第195話 VIPルームD(2) VIP Room D

文字数 1,239文字

 時間を空けられる全てのダビデ王の騎士は、円卓の間に集まり、揃ってザ・ゲームを観戦していた。全試合が終わり、すぐには納得できない顔をしていた騎士も多かったが、サオリが自爆した理由を知って、ほとんどの騎士は感動した。
「負けていない。勝負はついていた」細身の老騎士、セダン・ダ・ソルベーヌが立ち上がって手を叩く。同調するように、円卓の間には次々と拍手が沸き起こった。
 ダビデ王も立ち上がる。
「うむ。イノギンの実力は元々KOKレベル。アイゼンも前回の時点でほぼほぼ試験をクリアしていた。今回の試合でもその力を遺憾無く発揮しておった。問題なかろう。そしてエスゼロは、いつも勝利より他人の心を大切にする。そういう優しい心をワシらは忘れがちだ。1人くらいこういう騎士がいてもよい。3人のKOKへの入団を許可しよう」
 ダビデ王の騎士団たちは、ほとんど全員が賛同した。Pカードで繋がっていたヤマナカの発案で、任命式は明日おこなわれることになり、全騎士がリアルカディアに集結することもその場で決まった。円卓の面々と同様、セバスチャン・ダビデとエベリーン・マルコスも同じ意見だ。

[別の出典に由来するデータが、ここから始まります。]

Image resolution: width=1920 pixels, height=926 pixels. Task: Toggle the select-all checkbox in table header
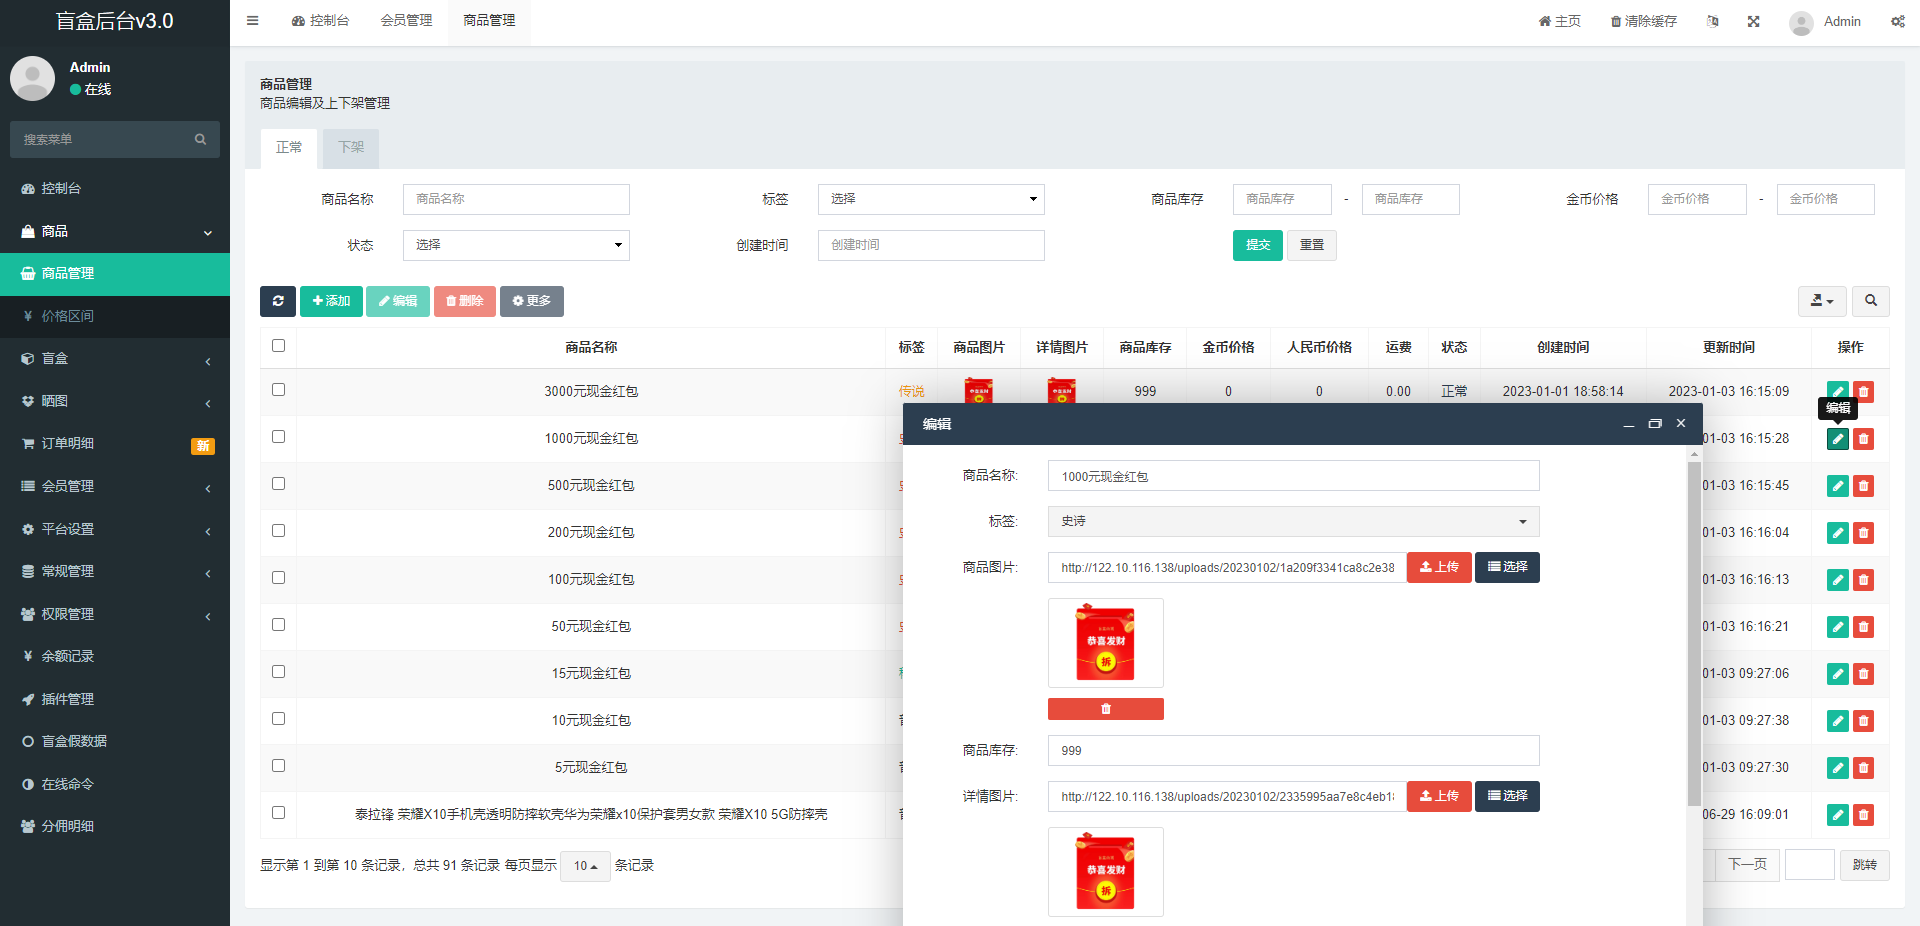(279, 346)
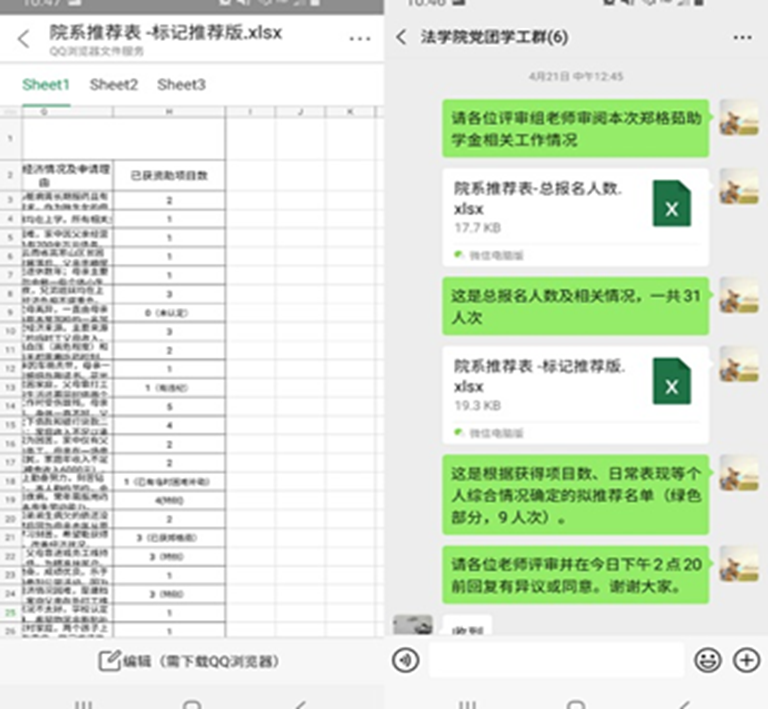The image size is (768, 709).
Task: Select row number 25 in the spreadsheet
Action: 10,612
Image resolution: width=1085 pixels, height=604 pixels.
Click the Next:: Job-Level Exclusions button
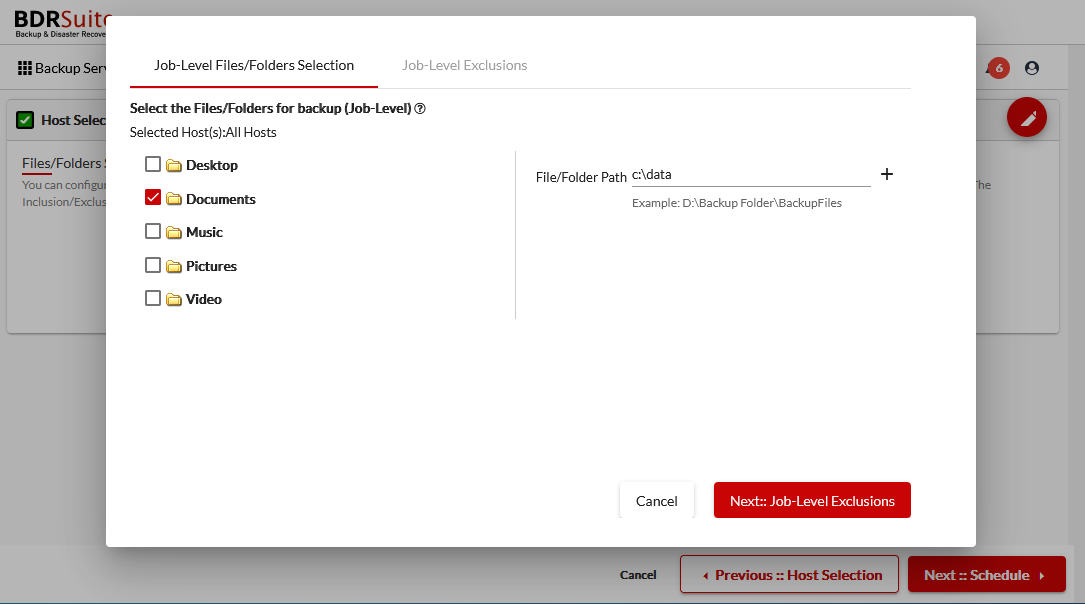pos(812,500)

「KOKは良い仲間を得られたな。これで隠居する時が早まりそうだ」80歳を超えてもまだ引退していないエベリーンは微笑んだ。
「いえいえ。後輩を指導するのは先達のお役目ですよ」
「ならばセバスチャン。いつでも戻ってきていいのだぞ」思わぬカウンターだ。
 セバスチャンはゆっくりと首を振った。
「いえいえ。私はすでに、世界の行方よりも、フタバと歩む人生を選んだのです。期待するほどの男ではありません」
「惜しいのぉ。実に惜しい」言いながら、そんなにガッカリしている様子もない。弟子が楽しそうであればそれでいいと思っているからだ。
「窓、開けていいか?」ヤマナカが笑顔で立ち上がった。
「お。……いいぞ」ドアに描いた魔法陣にオーラを流す。外から見られても、先に撮っておいた映像しか見えないように設定する。
 ヤマナカはセバスチャンと共に、窓を開けてベランダに出た。
 VIPルームは3階、解説席は2階だが、位置は真正面にある。合図を待っていたフタバと目を合わせる。
ーー合格。
 セバスチャンは腕いっぱいで丸を表現し、フタバに合図を送った。ヤマナカも親指を上げた。サオリのことをダビデ王の騎士団が認めてくれたという合図。そしてヤマナカの親指は、「アイゼンに、師匠からもOKが出たと伝えてくれ」という合図だ。
ーー試合の勝敗に関わらず、沙織たちを騎士として認めたか。やっぱ好きだな、KOKの面々。
 フタバは軽く親指を突き出し、最大の笑顔で答えた。
 次に、ジャケットの右ポケットに入っている小さな巾着袋を握って念を込め、極めて自然に内ポケットに入れ直す。
 自然な動作だ。誰も気にしていない。
 フタバのジャケットの内側には、スペアのクマオポケットがついている。試合前にクマオから預かっていたものだ。巾着袋は、クマオポケットスペアを通してクマオへと届けられた。